THe replacement blade I have is not just the blade that sits on the outside but the inside blade pieces as well. hard to describe. Perhaps i will bring it to Petco or somehwere and show the groomer


----------



## Kela (Aug 12, 2008)

Does it look something like this?

http://www.petlovedirect.biz/catalog/721343596042_ClipperBlade_ClassicSteel.jpg


----------



## sbcvulcan (Aug 12, 2008)

Yes kela the blade looks like that


----------



## SECRETO (Aug 20, 2008)

*Blade removal deminstration*

Here are the some pics with the steps of what to do. I hope this helps. 
In the second pic my thumb is pushing up on the blade. After it pops up you can slide it right off.


----------



## sbcvulcan (Aug 12, 2008)

i hope mine works that easy but then why woudl it have those screws to the base? I will look it over again.


----------



## SECRETO (Aug 20, 2008)

We thought the same thing. Thats why my husband did the screw's first and couldn't figure it out. lol Good luck


----------



## sbcvulcan (Aug 12, 2008)

i'm actually excited now, if i haven;t messed up the whole damn thing. We bought two nice sharp blades and i've been just looking at them fortwo months. Glad i found this forum.


----------



## Jako (Mar 4, 2008)

The screws hold the cutting blades together.
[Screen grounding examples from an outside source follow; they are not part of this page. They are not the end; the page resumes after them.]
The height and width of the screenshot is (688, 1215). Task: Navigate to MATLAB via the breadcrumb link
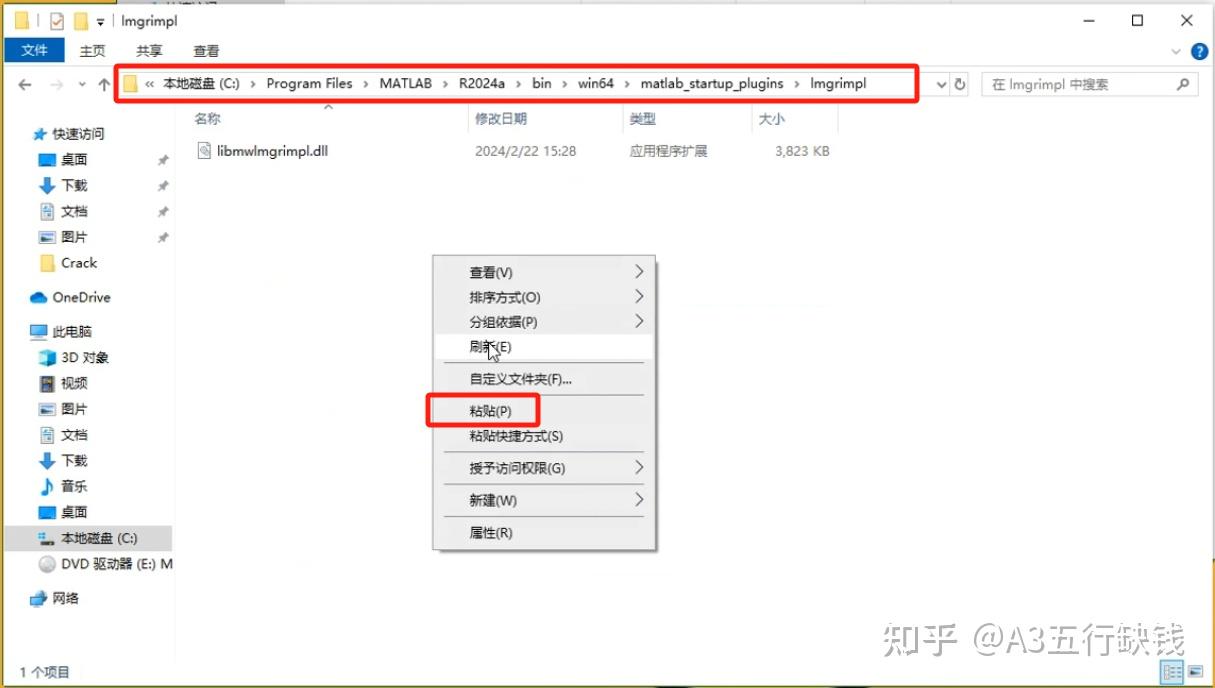[406, 84]
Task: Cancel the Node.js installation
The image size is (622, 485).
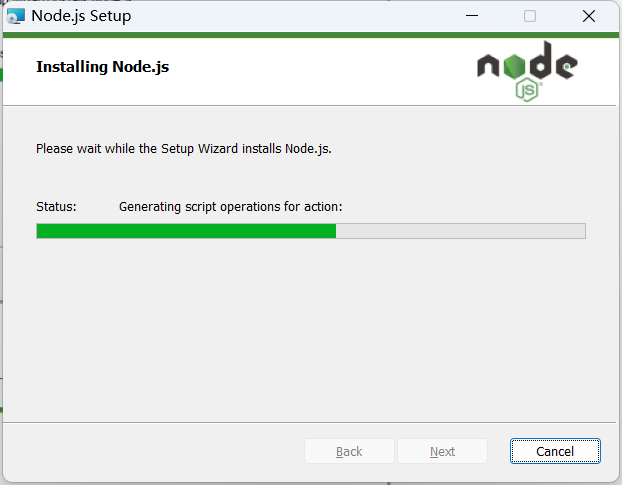Action: click(555, 451)
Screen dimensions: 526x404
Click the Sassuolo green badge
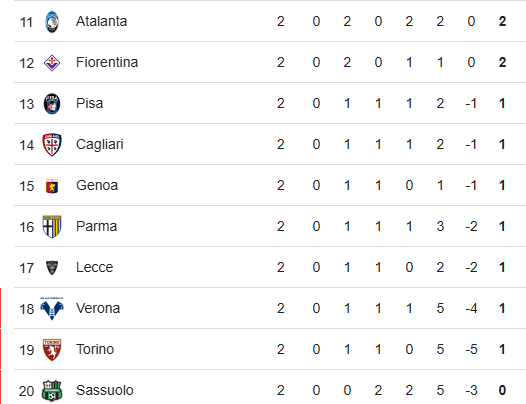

If you take them out, the blade will probably fall apart.
I was confused when I first got my clippers too.


----------



## Kela (Aug 12, 2008)

Nice call with the pictures Jenn! Much better than my drawing, hehe!


----------



## sbcvulcan (Aug 12, 2008)

To all of you that helped me out...IT WORKED and i trimmed up one of my 4 dog yesterday. He looks great. He has a tendency to enjoy dirt so this helps him to stay clean.


----------



## Jako (Mar 4, 2008)

Congrats! Nothing like a freshly groomed dog!


----------



## Kela (Aug 12, 2008)

sbcvulcan said:


> To all of you that helped me out...IT WORKED and i trimmed up one of my 4 dog yesterday. He looks great. He has a tendency to enjoy dirt so this helps him to stay clean.


Awesome! Now you have to post the pictures


----------